Lees Stirring - The process of mixing the lees in with the wine, in cask to extract components that will give the wine extra body and flavour.
Maceration - The period of time when the skins are in contact with the fermenting must during red wine vinification.
Malolactic fermentation - The conversion of harsh malic acid into softer lactic acid.
Must - Unfermented grape juice, to become wine.
Noble rot - See Botrytis cinerea.
Nose - The smell and aroma of a wine.
Oxidation/oxidised - A chemical breakdown caused by too much oxygen exposure. The wine can become brownish in colour and lose their flavours.

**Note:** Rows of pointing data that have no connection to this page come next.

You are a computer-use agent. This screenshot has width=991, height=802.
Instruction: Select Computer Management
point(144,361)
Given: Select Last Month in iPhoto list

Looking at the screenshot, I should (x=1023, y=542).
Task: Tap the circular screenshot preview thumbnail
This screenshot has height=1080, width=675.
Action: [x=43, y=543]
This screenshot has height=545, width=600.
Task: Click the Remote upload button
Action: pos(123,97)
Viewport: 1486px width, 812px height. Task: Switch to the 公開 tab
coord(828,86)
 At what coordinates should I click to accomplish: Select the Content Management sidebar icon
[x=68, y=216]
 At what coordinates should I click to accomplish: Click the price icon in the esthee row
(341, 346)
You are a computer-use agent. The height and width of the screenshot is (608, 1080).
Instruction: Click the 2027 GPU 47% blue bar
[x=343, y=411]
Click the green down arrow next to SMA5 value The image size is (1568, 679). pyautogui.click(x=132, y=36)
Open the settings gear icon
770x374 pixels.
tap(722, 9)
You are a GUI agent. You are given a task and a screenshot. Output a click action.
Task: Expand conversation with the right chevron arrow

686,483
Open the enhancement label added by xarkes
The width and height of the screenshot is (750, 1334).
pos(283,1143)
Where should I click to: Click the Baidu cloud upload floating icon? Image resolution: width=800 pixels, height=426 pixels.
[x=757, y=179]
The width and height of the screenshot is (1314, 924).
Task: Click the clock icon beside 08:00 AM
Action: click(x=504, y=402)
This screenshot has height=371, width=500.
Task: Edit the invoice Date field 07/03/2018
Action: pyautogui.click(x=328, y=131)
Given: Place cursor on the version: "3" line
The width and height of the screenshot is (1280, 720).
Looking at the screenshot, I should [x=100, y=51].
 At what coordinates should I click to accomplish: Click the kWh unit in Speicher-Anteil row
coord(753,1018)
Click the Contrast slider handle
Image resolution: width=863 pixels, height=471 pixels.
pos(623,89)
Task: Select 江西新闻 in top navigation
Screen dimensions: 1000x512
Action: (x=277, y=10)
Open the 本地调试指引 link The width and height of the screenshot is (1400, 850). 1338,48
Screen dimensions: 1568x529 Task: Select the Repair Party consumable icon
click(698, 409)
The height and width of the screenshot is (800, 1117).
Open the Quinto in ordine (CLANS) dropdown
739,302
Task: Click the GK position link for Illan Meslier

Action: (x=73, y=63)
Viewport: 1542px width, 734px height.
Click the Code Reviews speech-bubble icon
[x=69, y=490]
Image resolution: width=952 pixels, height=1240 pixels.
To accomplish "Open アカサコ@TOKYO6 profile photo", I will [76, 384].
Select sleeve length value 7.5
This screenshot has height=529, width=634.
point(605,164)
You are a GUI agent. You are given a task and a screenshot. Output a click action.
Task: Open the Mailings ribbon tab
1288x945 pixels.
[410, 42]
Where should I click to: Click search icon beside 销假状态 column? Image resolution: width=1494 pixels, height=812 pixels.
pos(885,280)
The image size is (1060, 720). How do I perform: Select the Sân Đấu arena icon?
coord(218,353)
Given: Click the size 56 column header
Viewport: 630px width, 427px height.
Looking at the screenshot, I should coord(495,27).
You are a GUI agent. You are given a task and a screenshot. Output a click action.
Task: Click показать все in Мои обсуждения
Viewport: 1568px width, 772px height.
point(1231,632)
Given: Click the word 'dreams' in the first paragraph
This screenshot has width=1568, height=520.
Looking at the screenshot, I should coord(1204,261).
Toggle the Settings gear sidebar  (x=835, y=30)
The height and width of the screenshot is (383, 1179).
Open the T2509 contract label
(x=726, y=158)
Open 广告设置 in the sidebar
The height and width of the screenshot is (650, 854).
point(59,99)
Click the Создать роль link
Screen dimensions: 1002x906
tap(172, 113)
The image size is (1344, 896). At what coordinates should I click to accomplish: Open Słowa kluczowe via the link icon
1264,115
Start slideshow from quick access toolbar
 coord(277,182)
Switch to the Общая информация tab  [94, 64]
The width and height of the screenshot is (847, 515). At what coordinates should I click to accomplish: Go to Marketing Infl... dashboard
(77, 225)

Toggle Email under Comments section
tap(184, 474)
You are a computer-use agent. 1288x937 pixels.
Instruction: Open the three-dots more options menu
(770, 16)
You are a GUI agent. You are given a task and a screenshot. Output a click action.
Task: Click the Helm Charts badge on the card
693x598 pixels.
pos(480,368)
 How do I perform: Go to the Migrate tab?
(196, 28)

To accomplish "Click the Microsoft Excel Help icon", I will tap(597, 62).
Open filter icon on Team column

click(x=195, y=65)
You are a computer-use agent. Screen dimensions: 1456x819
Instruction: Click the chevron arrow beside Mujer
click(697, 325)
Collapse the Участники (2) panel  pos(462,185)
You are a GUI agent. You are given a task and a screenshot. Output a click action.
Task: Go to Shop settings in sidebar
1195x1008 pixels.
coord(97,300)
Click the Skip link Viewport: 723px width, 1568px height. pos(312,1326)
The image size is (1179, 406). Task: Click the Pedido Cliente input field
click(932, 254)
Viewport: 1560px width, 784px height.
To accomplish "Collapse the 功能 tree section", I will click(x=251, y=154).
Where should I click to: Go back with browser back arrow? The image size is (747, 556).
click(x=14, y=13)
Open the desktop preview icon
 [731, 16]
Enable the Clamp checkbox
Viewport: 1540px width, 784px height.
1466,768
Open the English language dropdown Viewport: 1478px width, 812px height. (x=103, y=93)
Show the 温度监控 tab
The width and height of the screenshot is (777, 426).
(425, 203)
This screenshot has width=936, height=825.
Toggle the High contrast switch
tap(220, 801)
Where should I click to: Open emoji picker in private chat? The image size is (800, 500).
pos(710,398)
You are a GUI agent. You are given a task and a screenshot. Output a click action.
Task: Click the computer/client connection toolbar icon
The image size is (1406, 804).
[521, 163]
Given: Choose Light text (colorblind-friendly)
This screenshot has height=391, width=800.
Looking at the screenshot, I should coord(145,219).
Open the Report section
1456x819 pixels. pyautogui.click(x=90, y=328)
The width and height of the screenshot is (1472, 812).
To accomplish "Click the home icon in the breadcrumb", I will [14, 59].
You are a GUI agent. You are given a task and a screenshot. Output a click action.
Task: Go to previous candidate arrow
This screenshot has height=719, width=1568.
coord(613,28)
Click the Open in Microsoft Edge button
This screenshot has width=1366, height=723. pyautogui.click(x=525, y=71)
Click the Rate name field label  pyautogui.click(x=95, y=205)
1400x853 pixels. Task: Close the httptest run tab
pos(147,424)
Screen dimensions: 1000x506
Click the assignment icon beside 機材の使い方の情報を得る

Palate - The taste of the wine. The palate can detect body, acidity, tannins and finish as well as flavour characteristics.
Phylloxera - An insect pest to vines that feeds on the vine root causing the vine to die. It can be stopped by grafting the vine onto American vine species rootstock.
Quinta - Portuguese term for an estate or vine farm.
Racking - The drawing off of clear wine from a cask or vat, leaving the sediment behind.
Residual Sugar - Unfermented sugar remaining in the wine after bottling.
Sec - Dry
Solera - A system of fractional blending used in the production of Sherry. A complex process that blends many vintages together, older wine is refreshed with the addition of the younger wine.
Spatlese - German term for 'late harevest' wine. Can be dry through to sweet with concentrated flavours of ripe peach, citrus and apricot.
Tannin - A naturally occuring compound present in the skins, stalks and pips of grapes which is extracted during the vinification of red wine. Tannin gives structure to wine as well as acting as a preservative.
Terroir - Geographical factors that are expressed in a wine including climate,site, soils, aspect and slope.
Vieilles Vignes - Old vines.
Vinification - The process of winemaking.
Viticulture - Grape growing.
Vitis vinifera - A wine vine used to grow grapes for the production of wine.
Yeast - A micro-organism used in the fermentation process of winemaking.